Bipartisan group of senators press FDA for answers on illicit Chinese vapes
"If illicit products are displayed in the presence of FDA personnel, they must enforce the law," senators wrote.
A bipartisan group of senators, led by Sens. Thom Tillis (R., N.C.), Ted Budd (R., N.C.), and Martin Heinrich (D., N.M.), is pressing the Biden administration’s Food and Drug Administration (FDA) for answers on its lax stance towards illicit Chinese vapes that are flooding the American markets.
In some cases, the senators wrote to FDA Commissioner Robert Califf, the illegal vapes are being sold “in the presence of Food and Drug Administration (FDA) personnel despite their lack of market authorization.”
“Simply staffing a booth alongside illicit products is negligence,” they wrote. “If illicit products are displayed in the presence of FDA personnel, they must enforce the law.”
For years, lawmakers and law enforcement have warned about the dangers of illicit and unauthorized tobacco products flooding the American markets.

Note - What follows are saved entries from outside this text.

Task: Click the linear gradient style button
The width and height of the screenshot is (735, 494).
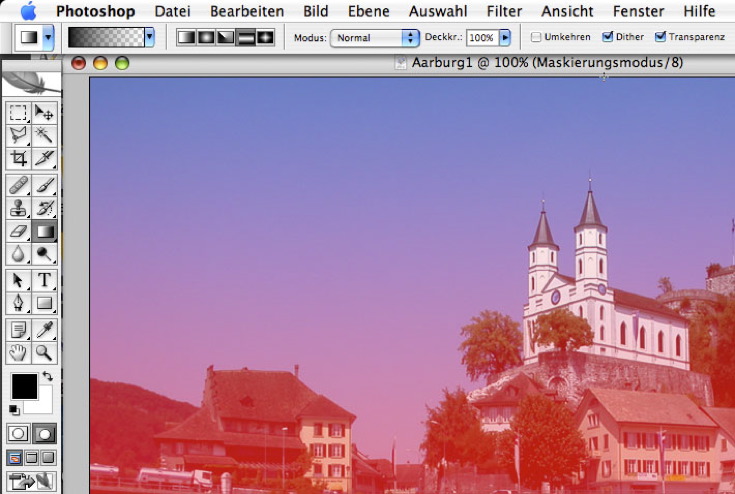Action: pyautogui.click(x=186, y=37)
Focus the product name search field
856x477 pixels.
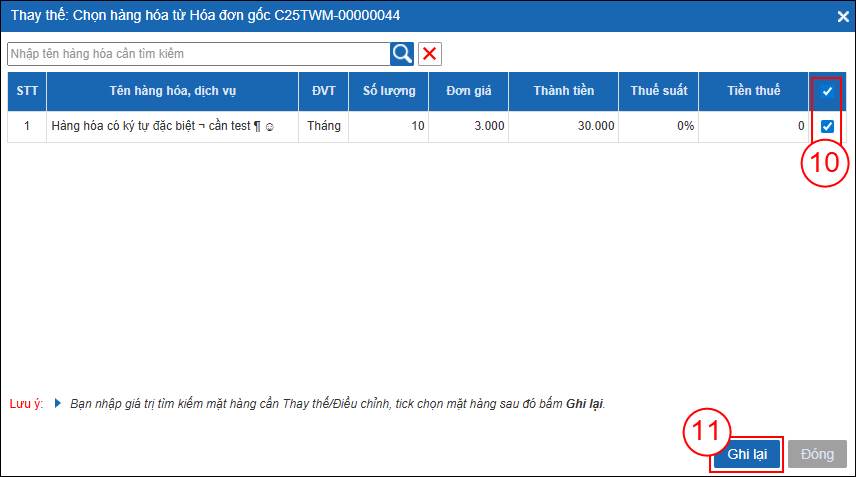point(198,54)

Many view it as a matter of national security: “manufacturers, mostly from China, continue to pour their illicit vapes into the United States with few, if any, consequences,” the senators wrote.
The senators want answers from the FDA about a suite of questions, including “how does FDA, with federal partners, implement admission refusal and/or product destruction in cases such as the 53,700 [unauthorized electronic nicotine delivery systems] seized by Chicago CBP?” later in January.